Mereka semua tertawa dengan gembira. Hanya Putri yang tidak merasakan kegembiraan itu, karena ia takut dengan wanita di belakang Donna.
"Putri kenapa kamu? kok gemetaran gini?" tanya Krisna yang melihat keponakannya itu hanya menunduk saja.
"Om, Putri sedikit pusing, boleh nggak makan di kamar aja?" pinta Putri.
"Putri sakit ya? Kak Bagas antar ke puskesmas ya?" ujar Bagas.
"Nggak usah kok Kak, mungkin cuman kecapean, Putri ke kamar dulu ya," sahut Putri sambil berlalu pergi meninggalkan mereka semua.
Di dalam kamar Putri mencoba mengatur nafasnya yang terengah-engah. Ia begitu takut, ia jarang melihat arwah yang langsung menatapnya dengan tajam.
Mbok Inah datang menghampirinya.
"Non ini makanannya?
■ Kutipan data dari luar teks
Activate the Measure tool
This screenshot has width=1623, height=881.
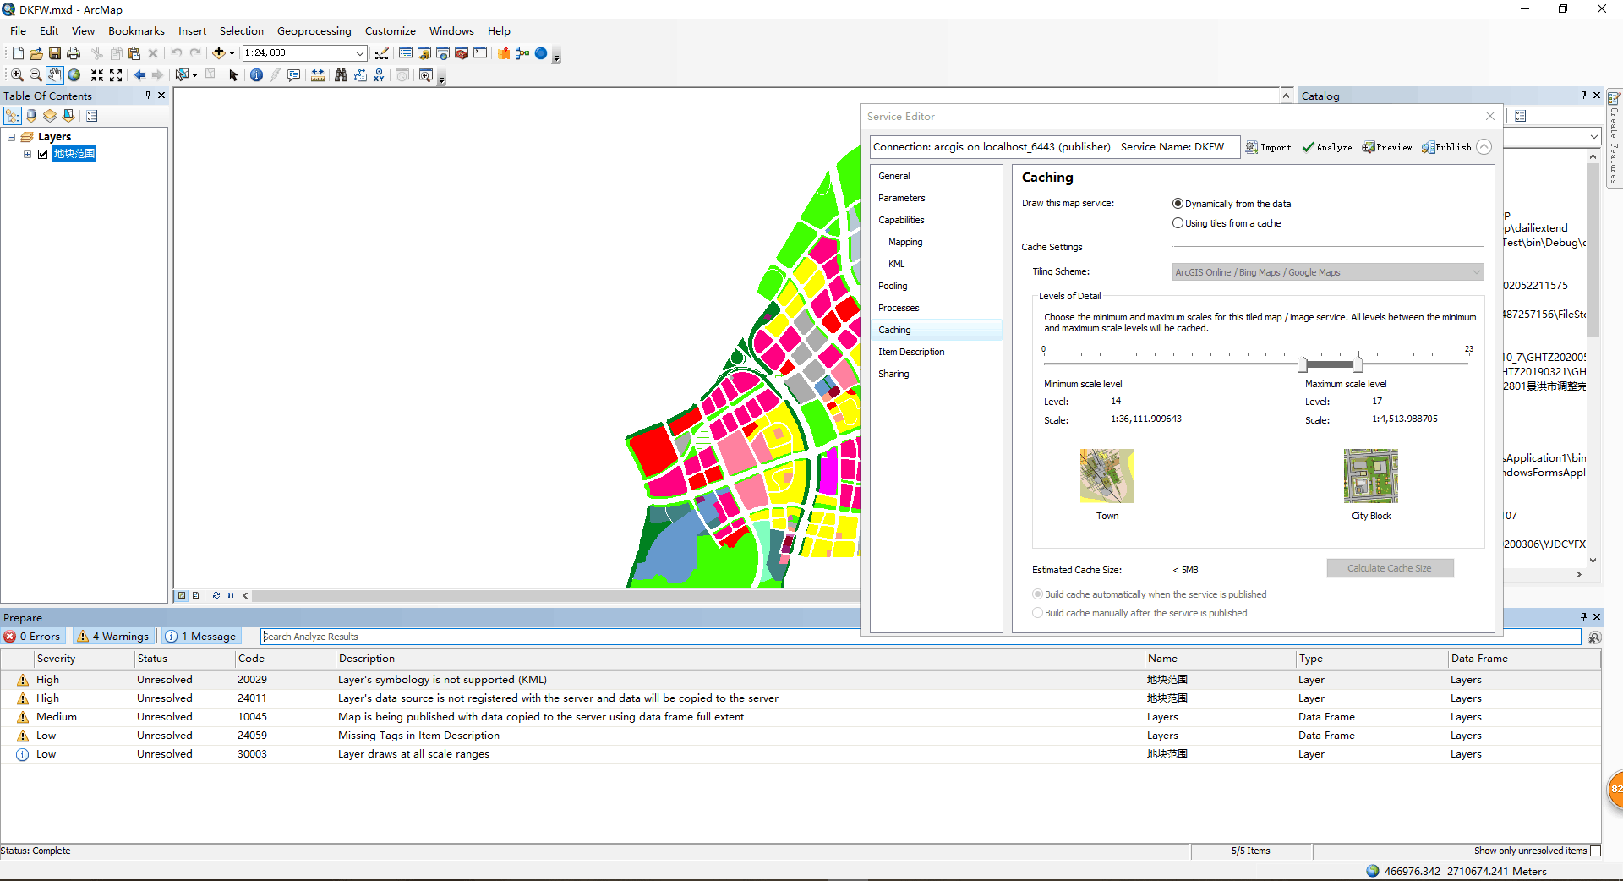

Mbok taruh sini ya." Tapi Putri tak menyahut sama sekali.
"Non, Non Putri, Non kenapa?" ujar Mbok Inah memanggil dengan agak keras.
Putri tersentak dari lamunanya. "Oh iya Mbok, maaf Putri ngelamun, makasih Mbok, udah dianterin makananya," sahut Putri.
"Non jangan mikir yang enggak-enggak, habis makan langsung minum obat terus istirahat ya," pinta mbok Inah.
Putri hanya mengangguk.
Selesai makan, Krisna mendatangi Putri, untuk melihat keadaannya.
"Putri sudah selesai makan belum?" tanya Krisna yang baru saja masuk ke kamarnya.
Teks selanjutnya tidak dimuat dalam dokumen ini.